Many more pretrial offenses by undetained defendants remain unreported, for two reasons

While the officially-reported percentage of electronic monitoring defendants charged with new crimes before trial is a small subset of Cook County’s total on monitoring, the real extent of criminal activity by EM defendants or those out before on bail is wildly underestimated for two reasons.

First, only 4 of 10 non-murder violent victimizations and only one-third of property victimizations are reported to police nationally, on average. Second, the major crimes arrest rate in Chicago is just 6 percent.

Because of those limitations, many more of those crimes than currently known are likely to be perpetrated by suspects out on bail or on electronic monitoring before trial. They simply aren’t caught. If you hear assurances that just a small proportion of out-on-bail or EM defendants commit new crimes before trial, reach for your wallet. Because with more than 9 of 10 crimes resulting in no arrest, we have no idea.

Given what we do and don’t know, it makes little sense for Illinois state lawmakers to retain the two-day furlough for pretrial defendants on electronic monitoring, nor to keep the 48-hour free roaming pass for EM scofflaws.

As the final innings approach, majority lawmakers have held fast to defining myths around the Act. Senate co-sponsor of the Act and Chicago Democrat Robert Peters reiterated that bail reform was urgent because low income defendants can’t afford to buy their release when cash bail is imposed. Except they can. Within another day, or days, or weeks, almost all of the relatively few defendants actually held on cash bail are able to pay it and go free before trialas Professor John Paul Wright of the University of Cincinnati reported in a Manhattan Institute issue letter last week.

Failure to reform SAFE-T’s “reforms” spells trouble for at-risk communities and lawmakers

By retaining key provisions of the SAFE-T Act – from weakened electronic monitoring to abolition of cash bail to effective curtailment of pretrial detention without bail – lawmakers will further victimize black constituents.

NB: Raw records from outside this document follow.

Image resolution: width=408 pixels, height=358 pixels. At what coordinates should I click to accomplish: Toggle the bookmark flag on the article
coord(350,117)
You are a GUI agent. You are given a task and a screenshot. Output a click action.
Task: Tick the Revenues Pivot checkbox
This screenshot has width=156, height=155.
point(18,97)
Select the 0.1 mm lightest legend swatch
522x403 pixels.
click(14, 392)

They also risk being torpedoed in court. ace Wirepoints recently reported:

“In considering all they need to do, lawmakers should bear in mind the pending consolidated lawsuit against them to rescind the Act, by 58 Illinois county State’s Attorneys. One main thrust of the lawsuit is that cash bail is guaranteed by the Illinois State Constitution, Article 1, “Bill of Rights.” It holds in Section 9 that ‘all persons shall be bailable by sufficient sureties.’ Article 1 (Section 8.1) in the…Constitution also…states victims must be ‘reasonably protected from the accused throughout the criminal justice process’ and must have their safety ‘considered in denying or fixing the amount of bail, determining whether to release the defendant , and setting conditions of release after arrest and conviction.’”

When the tide finally turns, look back to this moment

The SAFE-T Act crashes head-on into the state constitution and is based on disproven claims of pretrial defendants widely languishing in jail for want of cash bail. It is an affront to public safety, the legislative process, and our communities. It is also on affront to police who now under the Act are subject to anonymous state decertification complaints and local misconduct complaints without sworn affidavits. A police hiring crisis in Illinois has already resulted from the increasingly hostile work environment for cops since SAFE-T’s passage in January 2021.

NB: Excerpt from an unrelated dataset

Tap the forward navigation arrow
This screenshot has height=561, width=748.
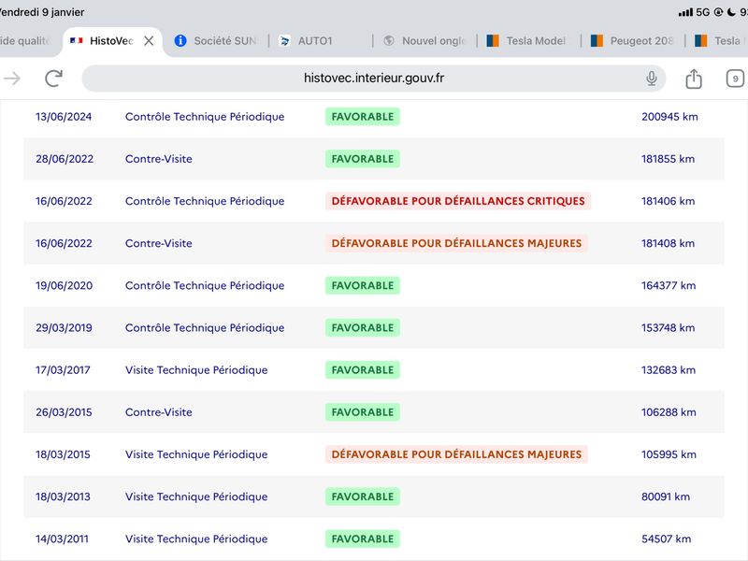[12, 79]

No Republicans voted for SAFE-T in the Illinois House or Senate. Democrats are the party of SAFE-T. They triumphed in Illinois’ November elections. But not with support of an actual majority. Only about helped of Illinois registered voters cast ballots this year. Many more who were eligible to register didn’t. It takes a lot to draw non-participants back into the political process. However, a dramatic worsening of material conditions can do that whether it’s related to surging crime, failing schools, skyrocketing taxes, or all three. Political tides do turn. And if that happens in Illinois we will look back to this moment in time – and the SAFE-T Act – and know part of the reason why.